Emukit Vision

Preface about emulation

We see emulation comprising of three main parts:

  • Models. This is a probabilistic data-driven representation of the process/simulator that the user is working with. There is normally a modelling framework that is used to create a model. Examples: neural network, Gaussian process, random forest.

  • Methods. Relatively low-level techniques that are aimed that either understanding, quantifying or using uncertainty that the model provides. Examples: Bayesian optimization, experimental design.

  • Tasks. High level goals that owners of the process/simulator might be actually interested in. Examples: measure quality of a simulator, explain complex system behavior.

Typical workflow that we envision for a user interested in emulation is:

  1. Figure out which questions/tasks are important for them in regard to their process/simulation.
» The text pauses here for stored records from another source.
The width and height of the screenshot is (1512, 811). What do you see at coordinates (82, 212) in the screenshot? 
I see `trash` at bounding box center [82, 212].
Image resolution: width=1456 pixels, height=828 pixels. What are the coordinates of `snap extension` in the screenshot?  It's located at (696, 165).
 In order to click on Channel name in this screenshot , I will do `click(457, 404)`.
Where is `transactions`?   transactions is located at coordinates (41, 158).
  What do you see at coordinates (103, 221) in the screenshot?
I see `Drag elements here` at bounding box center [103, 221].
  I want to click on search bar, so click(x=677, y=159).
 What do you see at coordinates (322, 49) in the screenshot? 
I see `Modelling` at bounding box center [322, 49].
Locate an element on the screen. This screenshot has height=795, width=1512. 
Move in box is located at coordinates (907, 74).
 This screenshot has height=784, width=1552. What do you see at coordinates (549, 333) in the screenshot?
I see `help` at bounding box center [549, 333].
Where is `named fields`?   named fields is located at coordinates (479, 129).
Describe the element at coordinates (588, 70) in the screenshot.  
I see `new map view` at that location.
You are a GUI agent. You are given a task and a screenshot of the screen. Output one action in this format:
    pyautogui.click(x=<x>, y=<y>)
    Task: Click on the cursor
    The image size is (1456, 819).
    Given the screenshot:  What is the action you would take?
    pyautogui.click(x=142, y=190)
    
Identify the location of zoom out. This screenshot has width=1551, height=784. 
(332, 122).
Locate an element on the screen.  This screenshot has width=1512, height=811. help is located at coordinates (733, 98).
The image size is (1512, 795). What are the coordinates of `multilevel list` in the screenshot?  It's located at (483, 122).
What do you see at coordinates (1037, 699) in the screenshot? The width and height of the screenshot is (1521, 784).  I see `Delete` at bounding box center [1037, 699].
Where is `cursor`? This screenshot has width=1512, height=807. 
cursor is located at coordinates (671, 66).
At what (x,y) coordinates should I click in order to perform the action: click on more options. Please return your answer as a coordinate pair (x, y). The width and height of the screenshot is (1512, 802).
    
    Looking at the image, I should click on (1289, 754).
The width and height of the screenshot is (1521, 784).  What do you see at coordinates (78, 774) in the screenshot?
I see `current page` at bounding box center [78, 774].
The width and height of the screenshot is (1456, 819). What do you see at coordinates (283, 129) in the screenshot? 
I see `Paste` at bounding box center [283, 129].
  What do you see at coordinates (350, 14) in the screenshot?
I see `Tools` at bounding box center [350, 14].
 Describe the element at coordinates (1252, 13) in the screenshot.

  2. Understand which emulation techniques are needed to accomplish the chosen task.

  3. Build an emulator of the process. That can be a very involved step, that may include a lot of fine tuning and validation.

  4. Feed the emulator to the chosen technique and use it to answer the question/complete the task.

Emukit and emulation


Here is Emukit approach towards each of three parts of emulation.


This is the main focus of Emukit. Emukit defines a general sctructure of a decision making method, called OuterLoop, and then offers implementations of few such methods: Bayesian optimization, experimental design. In addition to provide a framework for decision making Emukit provide other tools, like sensitivity analysis, that help to debug and interpret emulators. All methods in Emukit are model-agnostic.


Generally speaking, Emukit does not provide modelling capabilities, instead expecting users to bring their own models. Because of the variety of modelling frameworks out there, Emukit does not mandate or make any assumptions about a particular modelling technique or a library. Instead it suggests to implement a subset of defined model interfaces required to use a particular method. Nevertheless, there are a few model-related functionalities in Emukit: - Example models, which give users something to play with to explore Emukit. - Model wrappers, which are designed to help adapting models in particular modelling frameworks to Emukit interfaces. - Multi-fidelity models, implemented based on GPy.


Emukit does not contribute much to this part at the moment. However Emukit team are on lookuout for typical use cases for Emukit, and if a reoccuring pattern emerges, it may become a part of the library.